Mild cognitive impairment, motor and olfactory deficits, and erectile dysfunction are among the markers able to predict the development of Parkinson’s and associated disorders in people with rapid eye movement sleep behavior disorder, according to a large study.
The research was published in the article, “Risk and predictors of dementia and parkinsonism in idiopathic REM sleep behaviour disorder: a multicentre study,” in the journal Brain.
Disorders characterized by the aggregation of alpha-synuclein — such as Parkinson’s, dementia with Lewy bodies, and multiple system atrophy — may all have an early period of more than 10 years that’s characterized by signs of neurodegeneration, but without full clinical disease.
Unlike most markers of this early — or prodromal — period, rapid eye movement sleep behavior disorder (RBD) has been specifically linked to the development of synuclein-related diseases. RBD of no known cause, or idiopathic RBD (iRBD), occurs in approximately 1% of people older than 60, and usually converts to Parkinson’s or related disorders over a decade or more. This means that 1% of the elderly population have an identifiable but often undetected early-stage neurodegenerative syndrome.
As most studies on predictors of these parkinsonism diseases had been single-center, a team at The Neuro — Montreal Neurological Institute and Hospital — and the Montreal General Hospital of the McGill University Health Centre combined the research experience of 24 centers in North America, Europe, Seoul, and Sydney, which participated in the International RBD Study Group, to measure the risk of developing such disorders and test 21 potential predictors.

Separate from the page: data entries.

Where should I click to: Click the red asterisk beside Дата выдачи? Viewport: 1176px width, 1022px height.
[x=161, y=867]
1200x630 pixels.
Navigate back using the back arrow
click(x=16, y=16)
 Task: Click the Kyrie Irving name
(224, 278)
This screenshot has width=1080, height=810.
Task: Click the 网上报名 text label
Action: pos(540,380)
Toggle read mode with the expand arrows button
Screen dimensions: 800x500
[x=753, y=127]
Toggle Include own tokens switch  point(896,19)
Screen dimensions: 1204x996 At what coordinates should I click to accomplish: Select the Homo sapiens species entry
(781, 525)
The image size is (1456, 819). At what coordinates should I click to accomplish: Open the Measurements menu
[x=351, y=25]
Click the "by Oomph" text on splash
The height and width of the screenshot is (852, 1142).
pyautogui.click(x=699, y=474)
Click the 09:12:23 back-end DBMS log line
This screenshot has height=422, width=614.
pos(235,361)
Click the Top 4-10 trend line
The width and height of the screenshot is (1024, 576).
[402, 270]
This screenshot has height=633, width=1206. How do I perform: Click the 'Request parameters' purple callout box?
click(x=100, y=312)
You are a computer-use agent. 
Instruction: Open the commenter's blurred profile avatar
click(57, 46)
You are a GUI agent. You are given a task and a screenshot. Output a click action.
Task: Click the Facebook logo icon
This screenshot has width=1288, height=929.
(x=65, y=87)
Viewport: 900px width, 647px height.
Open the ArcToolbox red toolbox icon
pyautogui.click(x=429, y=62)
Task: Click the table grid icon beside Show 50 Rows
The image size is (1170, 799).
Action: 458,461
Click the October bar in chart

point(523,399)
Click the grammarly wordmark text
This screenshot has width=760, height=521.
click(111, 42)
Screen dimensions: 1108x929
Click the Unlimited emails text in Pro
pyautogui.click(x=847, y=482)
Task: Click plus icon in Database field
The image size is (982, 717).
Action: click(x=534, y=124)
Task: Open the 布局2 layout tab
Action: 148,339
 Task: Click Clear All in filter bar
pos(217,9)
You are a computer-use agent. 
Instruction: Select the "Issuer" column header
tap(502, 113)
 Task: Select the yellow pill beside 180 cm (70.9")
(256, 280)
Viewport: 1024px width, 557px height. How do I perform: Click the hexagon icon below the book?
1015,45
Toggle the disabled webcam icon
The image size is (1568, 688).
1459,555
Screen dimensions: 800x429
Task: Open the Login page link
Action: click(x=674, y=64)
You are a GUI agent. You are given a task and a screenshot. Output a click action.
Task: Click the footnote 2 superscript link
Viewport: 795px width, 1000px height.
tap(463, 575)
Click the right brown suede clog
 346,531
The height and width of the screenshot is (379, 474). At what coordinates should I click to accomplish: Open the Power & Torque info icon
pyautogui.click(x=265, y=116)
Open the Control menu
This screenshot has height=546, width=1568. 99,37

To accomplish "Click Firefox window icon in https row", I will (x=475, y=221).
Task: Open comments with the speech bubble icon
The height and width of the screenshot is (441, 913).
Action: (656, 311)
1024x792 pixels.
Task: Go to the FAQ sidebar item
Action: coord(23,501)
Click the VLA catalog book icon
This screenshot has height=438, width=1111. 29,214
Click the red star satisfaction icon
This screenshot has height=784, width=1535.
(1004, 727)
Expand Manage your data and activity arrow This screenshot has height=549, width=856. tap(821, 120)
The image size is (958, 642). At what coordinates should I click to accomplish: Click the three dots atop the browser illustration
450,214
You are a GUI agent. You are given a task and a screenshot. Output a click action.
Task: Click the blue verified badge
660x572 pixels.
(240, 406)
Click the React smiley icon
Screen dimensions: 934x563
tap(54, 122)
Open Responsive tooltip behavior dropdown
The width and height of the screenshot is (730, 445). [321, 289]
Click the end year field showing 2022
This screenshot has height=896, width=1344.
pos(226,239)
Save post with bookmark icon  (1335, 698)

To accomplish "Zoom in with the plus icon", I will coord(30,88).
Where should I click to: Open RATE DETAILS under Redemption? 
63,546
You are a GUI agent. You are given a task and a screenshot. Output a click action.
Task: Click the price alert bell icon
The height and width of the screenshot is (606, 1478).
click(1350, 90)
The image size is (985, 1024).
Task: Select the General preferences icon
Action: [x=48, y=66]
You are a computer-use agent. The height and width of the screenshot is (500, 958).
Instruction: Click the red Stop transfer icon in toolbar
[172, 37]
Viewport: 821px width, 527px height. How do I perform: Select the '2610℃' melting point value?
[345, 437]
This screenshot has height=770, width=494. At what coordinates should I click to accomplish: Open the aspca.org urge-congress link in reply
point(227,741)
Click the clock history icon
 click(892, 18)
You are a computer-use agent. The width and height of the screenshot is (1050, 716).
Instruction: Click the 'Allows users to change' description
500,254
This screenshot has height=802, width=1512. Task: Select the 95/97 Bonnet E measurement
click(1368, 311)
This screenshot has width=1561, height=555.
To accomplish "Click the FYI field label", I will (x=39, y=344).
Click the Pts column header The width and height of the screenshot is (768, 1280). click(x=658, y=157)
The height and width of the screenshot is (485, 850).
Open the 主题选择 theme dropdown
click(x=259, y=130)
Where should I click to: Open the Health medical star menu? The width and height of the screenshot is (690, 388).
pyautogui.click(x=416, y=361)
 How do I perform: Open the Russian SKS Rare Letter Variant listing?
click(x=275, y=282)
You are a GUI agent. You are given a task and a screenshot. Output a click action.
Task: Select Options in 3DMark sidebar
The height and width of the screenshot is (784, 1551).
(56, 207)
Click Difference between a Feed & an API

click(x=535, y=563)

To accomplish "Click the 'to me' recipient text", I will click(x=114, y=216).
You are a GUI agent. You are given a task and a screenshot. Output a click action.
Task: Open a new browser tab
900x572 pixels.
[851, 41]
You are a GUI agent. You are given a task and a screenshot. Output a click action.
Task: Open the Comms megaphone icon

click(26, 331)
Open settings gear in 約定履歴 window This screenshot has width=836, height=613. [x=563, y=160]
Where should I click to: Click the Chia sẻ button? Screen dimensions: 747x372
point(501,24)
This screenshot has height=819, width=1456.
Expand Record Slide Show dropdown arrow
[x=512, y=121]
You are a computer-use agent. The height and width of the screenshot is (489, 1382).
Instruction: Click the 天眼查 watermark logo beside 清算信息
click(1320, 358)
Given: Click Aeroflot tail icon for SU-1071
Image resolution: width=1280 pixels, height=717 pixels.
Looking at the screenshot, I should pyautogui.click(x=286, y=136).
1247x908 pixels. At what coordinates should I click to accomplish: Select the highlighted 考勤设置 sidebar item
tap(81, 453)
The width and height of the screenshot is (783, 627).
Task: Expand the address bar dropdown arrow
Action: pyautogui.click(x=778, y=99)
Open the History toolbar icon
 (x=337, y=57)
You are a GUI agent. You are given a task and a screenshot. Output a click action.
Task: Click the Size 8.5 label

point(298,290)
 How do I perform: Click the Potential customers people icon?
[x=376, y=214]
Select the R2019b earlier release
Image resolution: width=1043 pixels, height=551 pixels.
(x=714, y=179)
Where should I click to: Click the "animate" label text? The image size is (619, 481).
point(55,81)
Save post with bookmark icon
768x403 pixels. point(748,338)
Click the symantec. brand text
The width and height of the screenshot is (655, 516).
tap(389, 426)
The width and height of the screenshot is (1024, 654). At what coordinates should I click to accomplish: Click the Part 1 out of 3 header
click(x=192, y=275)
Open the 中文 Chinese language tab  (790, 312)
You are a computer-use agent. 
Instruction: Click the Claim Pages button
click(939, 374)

At the beginning of the study, a total of 1,280 participants (average age of 66.3 years, and 82.5% men) with iRBD but without parkinsonism or dementia underwent a variety of tests to assess sleep disturbances, motor function, cognition, depression, anxiety, olfaction, and autonomic function. The patients were then followed for up to 19 years. According to the team, this was “the largest study ever performed in iRBD.”
Over a mean period of 4.6 years, 352 patients (28%, with a mean age of 67.6 years) acquired an overt neurodegenerative syndrome, which corresponded to an annual rate of 6.25%. The risk of developing such diseases progressively increased from 10.6% after two years to 73.5% after 12 years. Among these 352 patients, 199 first showed signs of parkinsonism, while 153 developed dementia first.
Then the analysis revealed that motor dysfunction — as assessed through different measures — olfactory deficit, mild cognitive impairment, erectile dysfunction, an abnormal dopamine transporter (DAT) scan, color vision impairment, constipation, REM sleep without muscle atonia (reduced strength), and older age significantly predicted neurodegenerative disease development.
DAT is responsible for the uptake of dopamine — the neurotransmitter found in lower levels in people with Parkinson’s — into nerve cells.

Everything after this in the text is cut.